Please take a moment out to send a note to Tomme@lostabbey.com, the founder of Lost Abbey Brewery in San Marcos, California. They have just released a new beer, Witches' Wit, featuring a highly disturbing image of a very décolleté woman being burned alive at the stake while hundreds of upturned men watch with interest. For those of you who are unaware of this unlovely chapter of European history, roughly 100,000 women were killed by the Catholic and Protestant churches in the 16th and 17th centuries for, most often, the crime of being a woman.

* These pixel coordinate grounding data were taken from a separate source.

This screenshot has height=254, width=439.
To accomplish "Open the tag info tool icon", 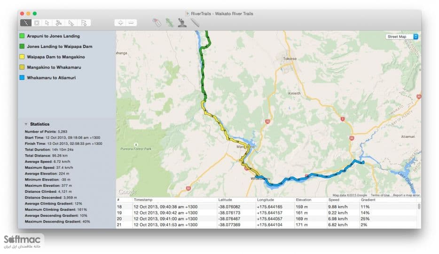I will point(157,23).
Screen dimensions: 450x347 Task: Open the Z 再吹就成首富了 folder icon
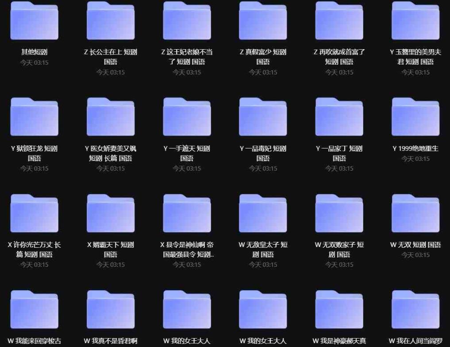tap(339, 21)
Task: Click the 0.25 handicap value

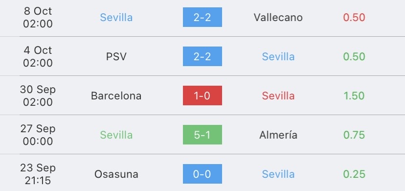Action: tap(354, 174)
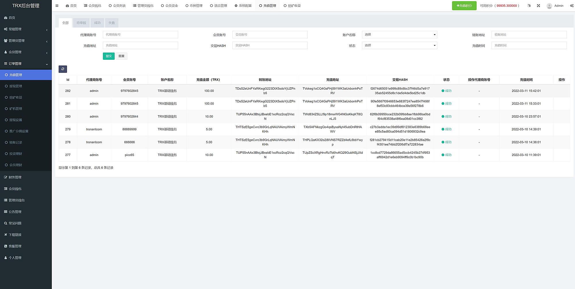
Task: Switch to the 待审核 filter tab
Action: (81, 23)
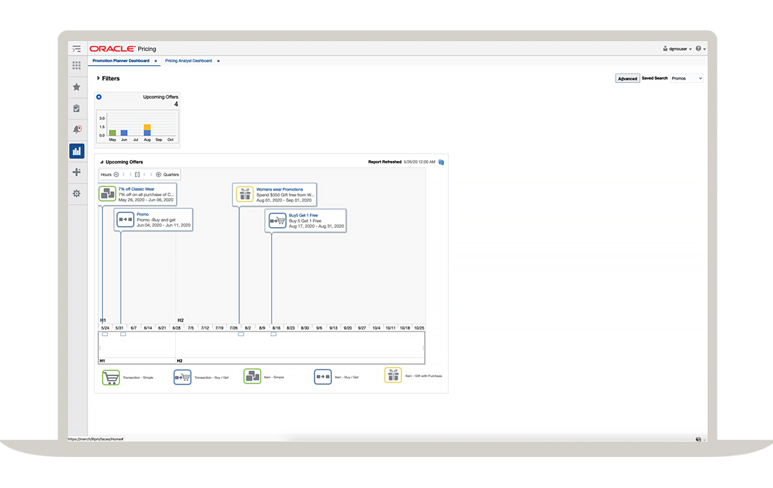Viewport: 773px width, 488px height.
Task: Switch to Pricing Analyst Dashboard tab
Action: click(x=189, y=61)
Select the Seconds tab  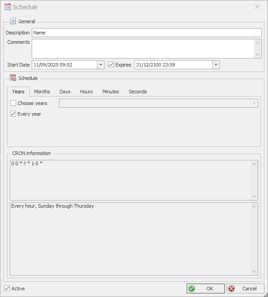point(138,92)
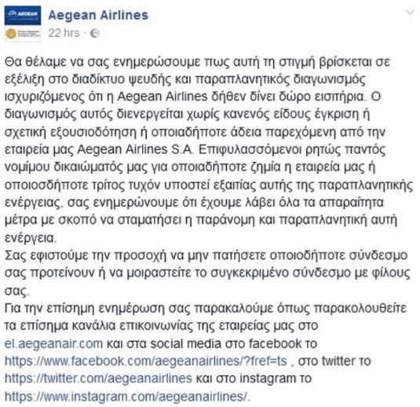Visit the instagram.com/aegeanairlines link
This screenshot has width=420, height=407.
tap(126, 396)
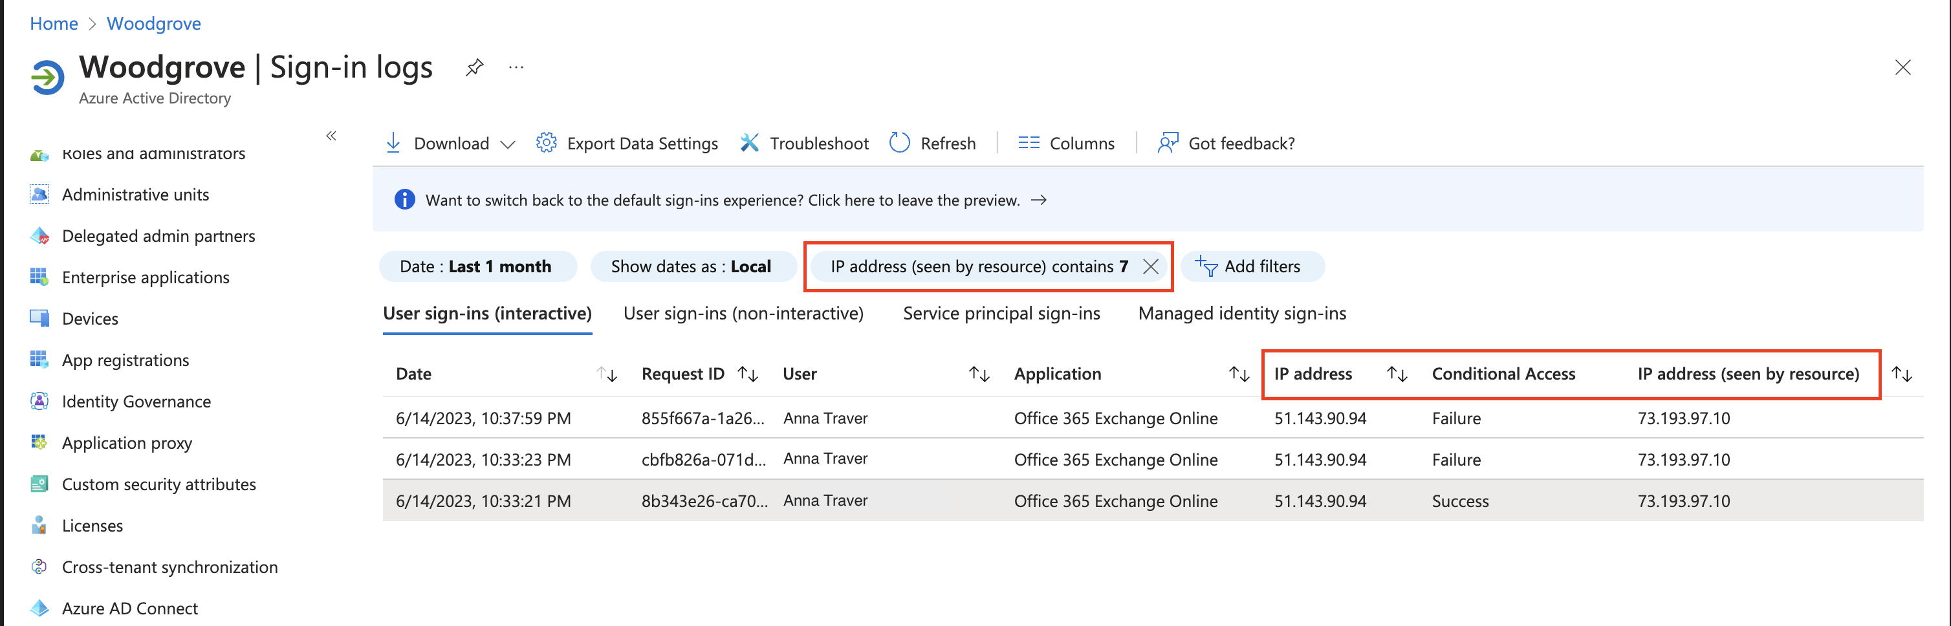Open the Columns chooser

click(x=1066, y=143)
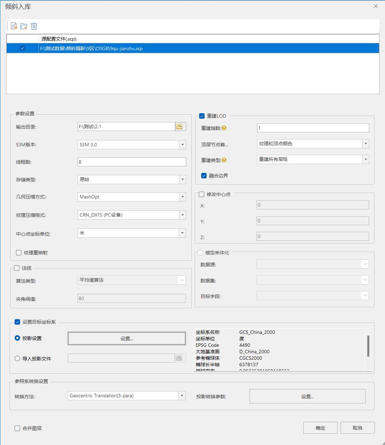
Task: Click the add file icon in toolbar
Action: click(14, 26)
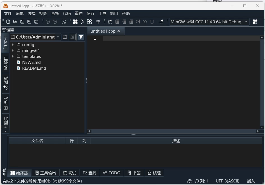
Task: Expand the config folder
Action: tap(13, 44)
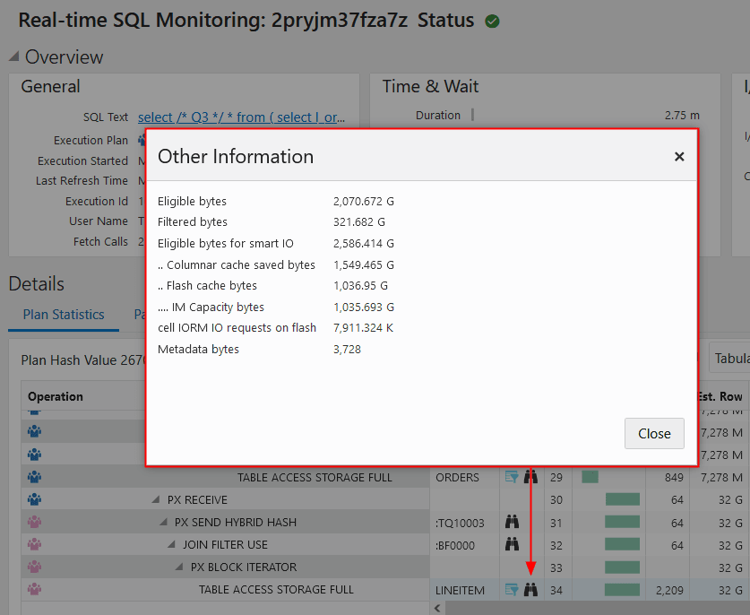The width and height of the screenshot is (750, 615).
Task: Select the parallel execution icon on PX RECEIVE row
Action: point(33,498)
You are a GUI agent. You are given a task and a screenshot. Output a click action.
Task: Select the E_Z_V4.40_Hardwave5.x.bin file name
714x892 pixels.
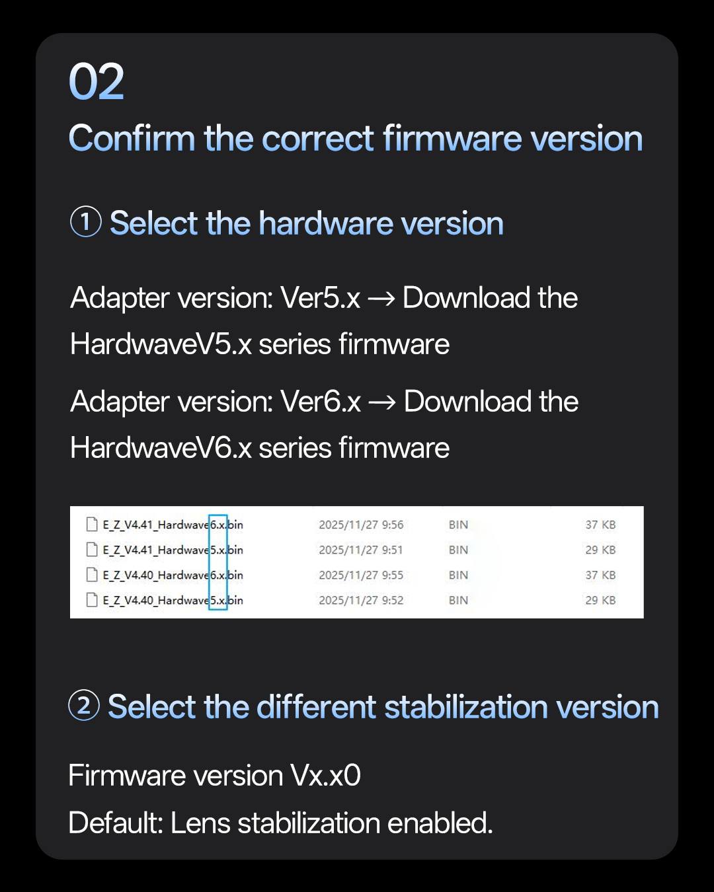[173, 600]
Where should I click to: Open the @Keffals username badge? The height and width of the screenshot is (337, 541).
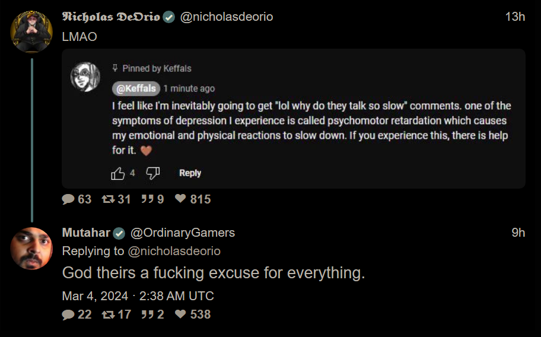point(136,88)
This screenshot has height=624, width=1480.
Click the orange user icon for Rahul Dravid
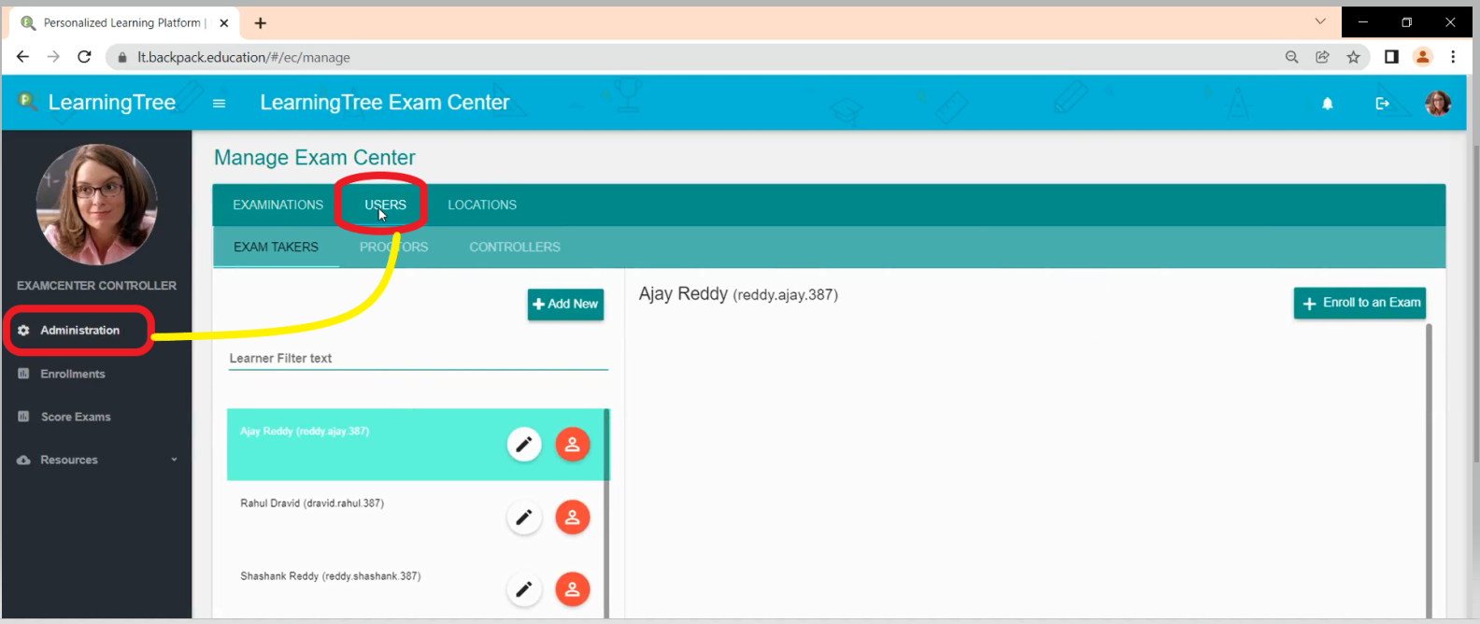point(572,517)
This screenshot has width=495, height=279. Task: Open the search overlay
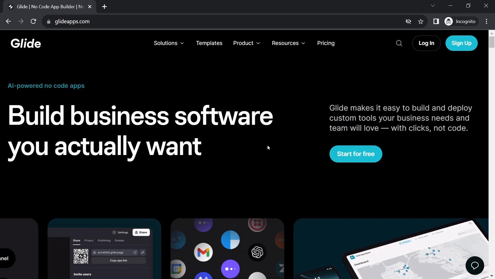point(399,43)
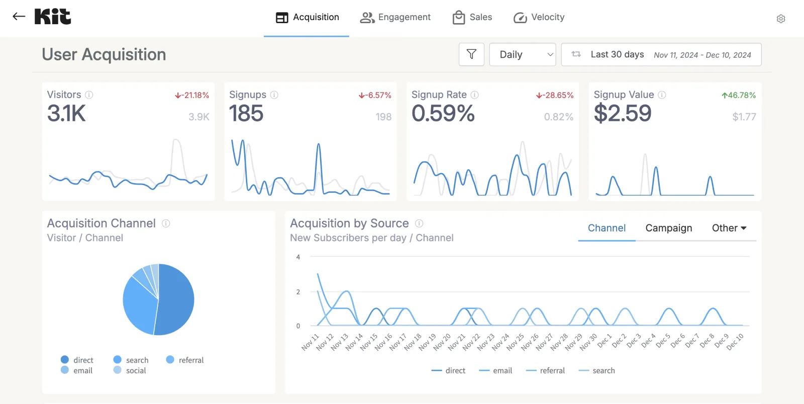This screenshot has height=404, width=804.
Task: Toggle the referral series in line chart legend
Action: point(545,371)
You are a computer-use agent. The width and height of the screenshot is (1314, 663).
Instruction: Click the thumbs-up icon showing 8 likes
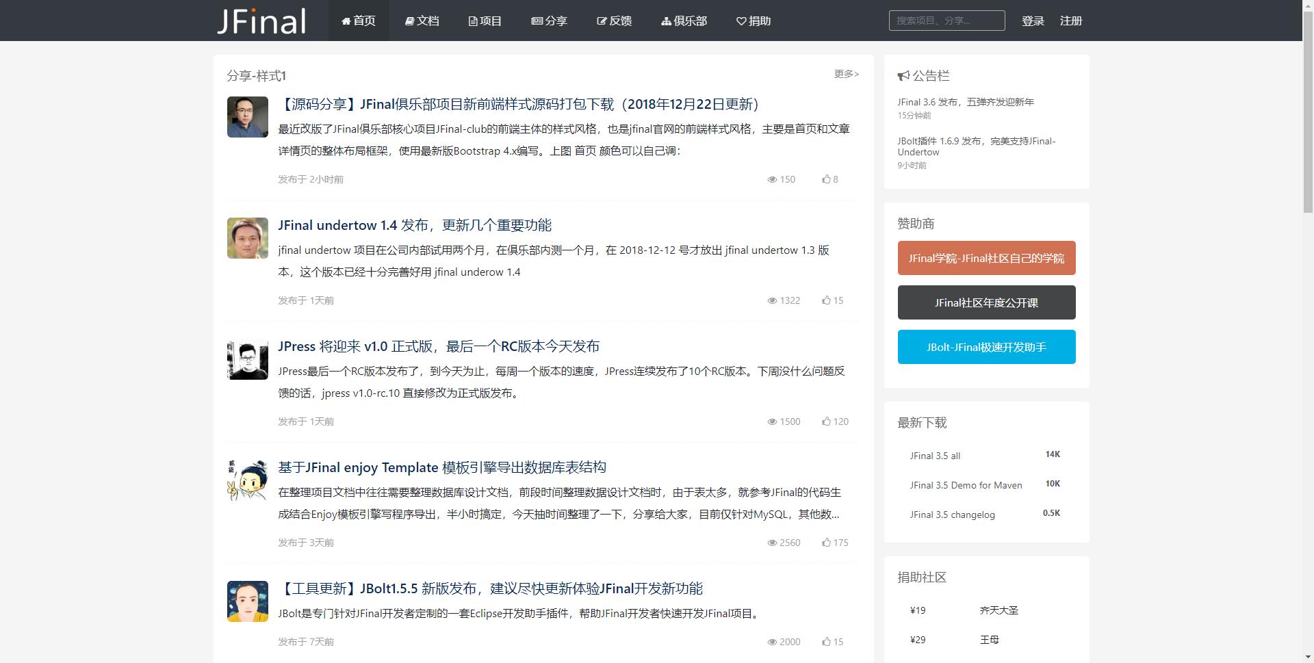826,179
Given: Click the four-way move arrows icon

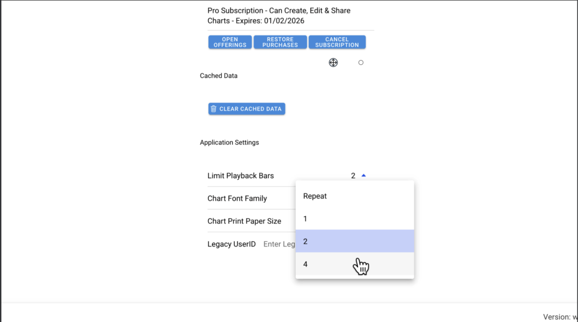Looking at the screenshot, I should click(x=333, y=63).
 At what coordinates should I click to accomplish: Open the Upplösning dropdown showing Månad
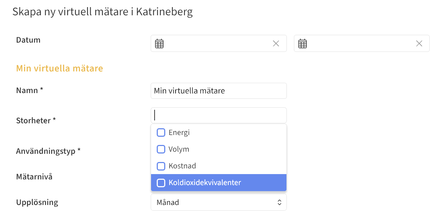coord(219,203)
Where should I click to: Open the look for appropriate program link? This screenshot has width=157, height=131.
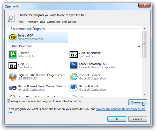click(x=121, y=109)
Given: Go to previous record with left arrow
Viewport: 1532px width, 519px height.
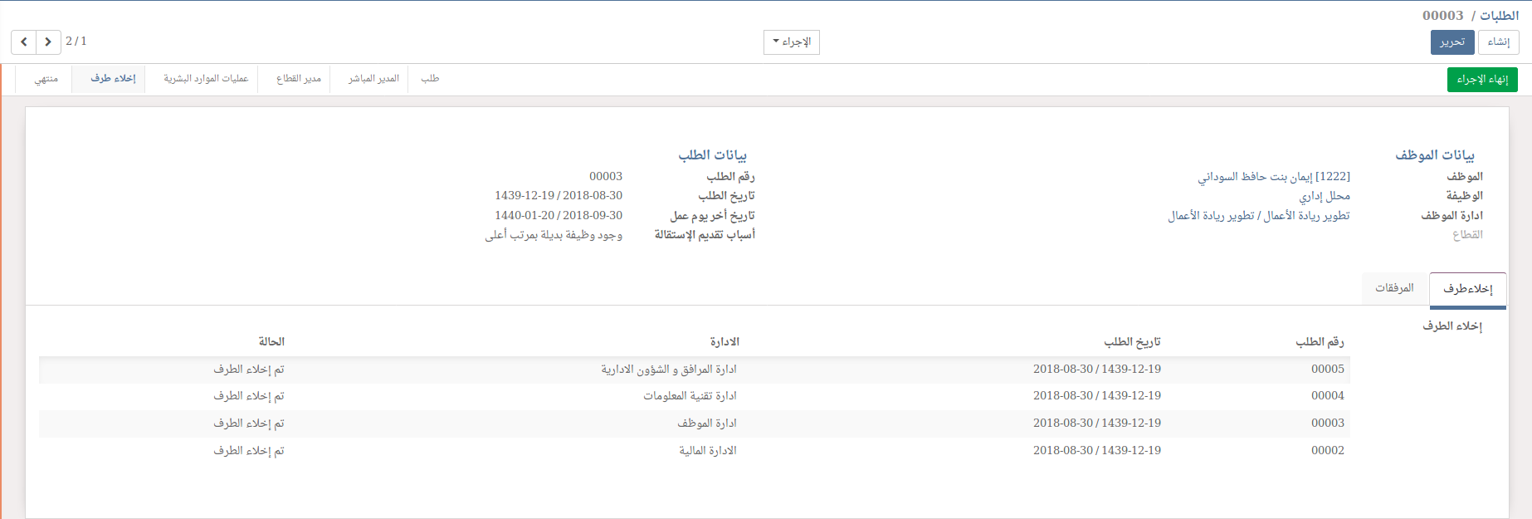Looking at the screenshot, I should (x=23, y=42).
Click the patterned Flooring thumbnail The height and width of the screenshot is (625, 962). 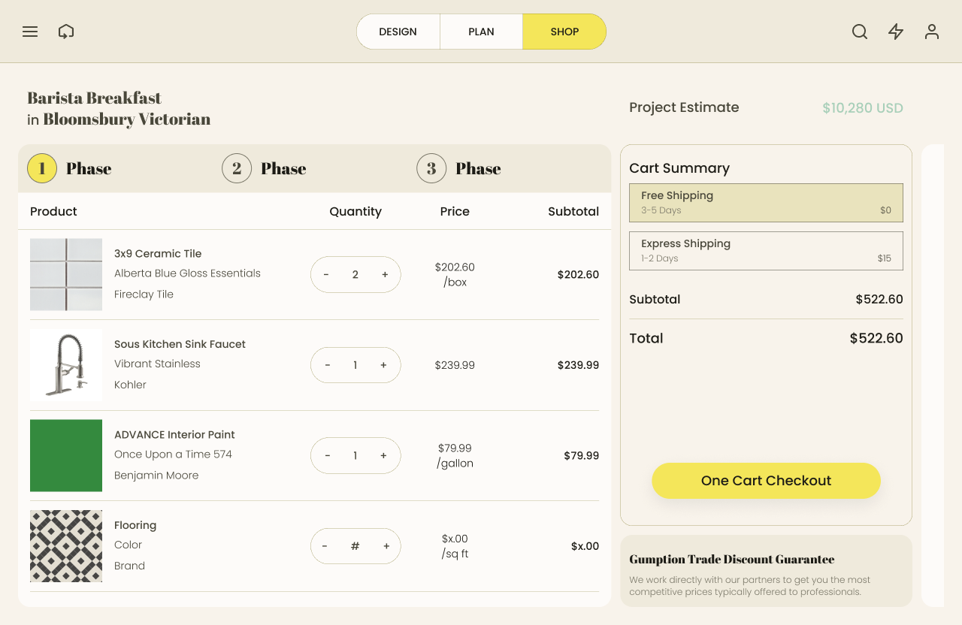coord(66,546)
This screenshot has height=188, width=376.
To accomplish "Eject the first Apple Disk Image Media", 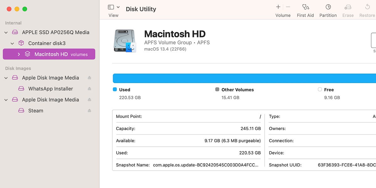I will coord(89,78).
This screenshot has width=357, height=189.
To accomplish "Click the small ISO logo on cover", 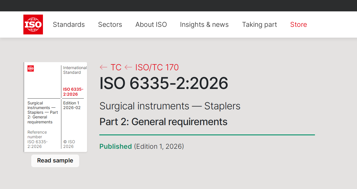I will (31, 69).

I'm sure the creative team at Lost Abbey can come up with a lot of great medieval imagery that doesn't involve women being burned at the stake.

It's difficult to see in the picture at right, but you get the drift.  Let's underline the point here:  it's not the witch thing that is at issue, particularly since this is a seasonal beer that seems to be available in the fall, but rather, what is being done with the witch.  As you are trying to decide whether Tenured Radical is just another humorless feminist after all, try this consciousness-raising exercise:  given that thousands of men were also burned, beheaded and dismembered as heretics and witches by the church, would a beer company produce an advertisement depicting that? Would a beer company put a Jim Crow-style lynching circa 1925 on the label of a beer named, oh, say, "Baptist Brew"? And if not, why not?



A similar version of this post has been cross posted at Cliopatria.

20 comments:

Anonymous said...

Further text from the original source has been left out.